Alumni Success Story: Publication by Moondil Jahan

Moondil, an MA graduate from RYI, recently wrote about her thesis topic in a book published by Palgrave Macmillan. This book explores the diverse applications of humanities and arts in health sciences. In her section (included in the chapter on Aseemkala Model), she discusses about the application of charya dance (traditional dance practices) in the context of narrative medicine. Details can be found here.
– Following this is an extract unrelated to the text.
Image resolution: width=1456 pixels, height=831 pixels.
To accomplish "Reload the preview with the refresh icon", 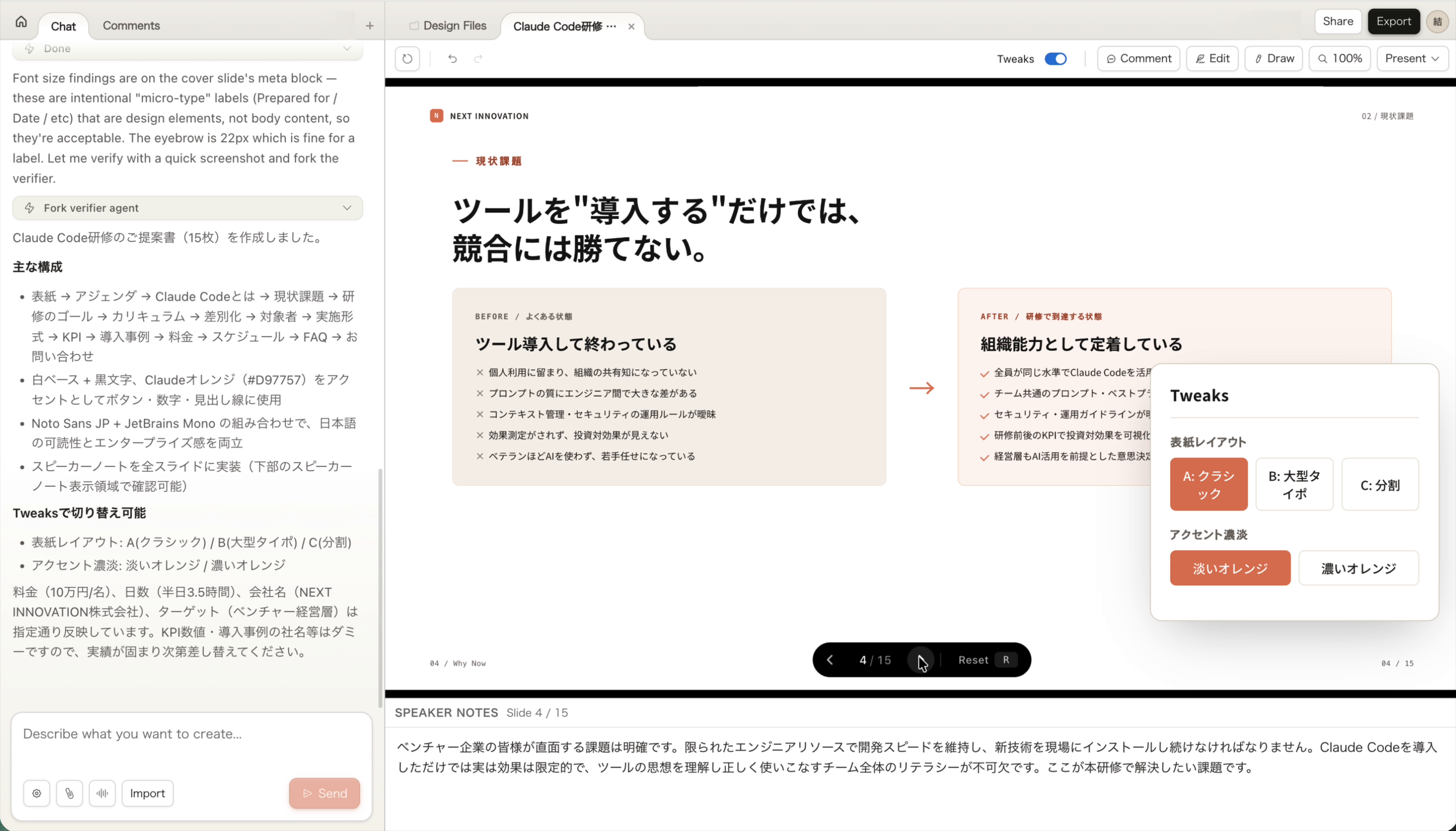I will (x=406, y=58).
Chapter – Exploring Cultural Dance as a Medium for Improving Cross-Cultural Communication in Medicine: The Aseemkala Model
Abstract: Dance has been a vehicle for cultural communication and socialization for centuries—a medium where action and understanding meet, and cultural rites, such as birth, death, and marriage, are celebrated and passed on generation to generation (Stevenson 2019). The world of biomedicine and medical humanities has long worked with dance movement therapy—a field developed in the 1940s—to address biopsychosocial integration to address illness clinically, with notable improvement in illness management. This chapter explores the use of dance, specifically traditional dance, to offer a diverse and patient-centred approach to teaching cultural awareness to medical students and physicians-in-training. Applying the traditional dance framework to clinical settings can enhance cross-cultural communication, identify barriers or unexplored areas of healthcare access for cultural minorities in medicine, and improve public health or narrative medicine efforts through this new applied health humanities tool. The framework—the Aseemkala Model—also allows for focused discussions around a clear structure to incorporate a wide variety of cultural and traditional art forms into medical settings. Through traditional dance study and exchange, improved cultural safety and patient-driven cross-cultural communication can be achieved in medical settings.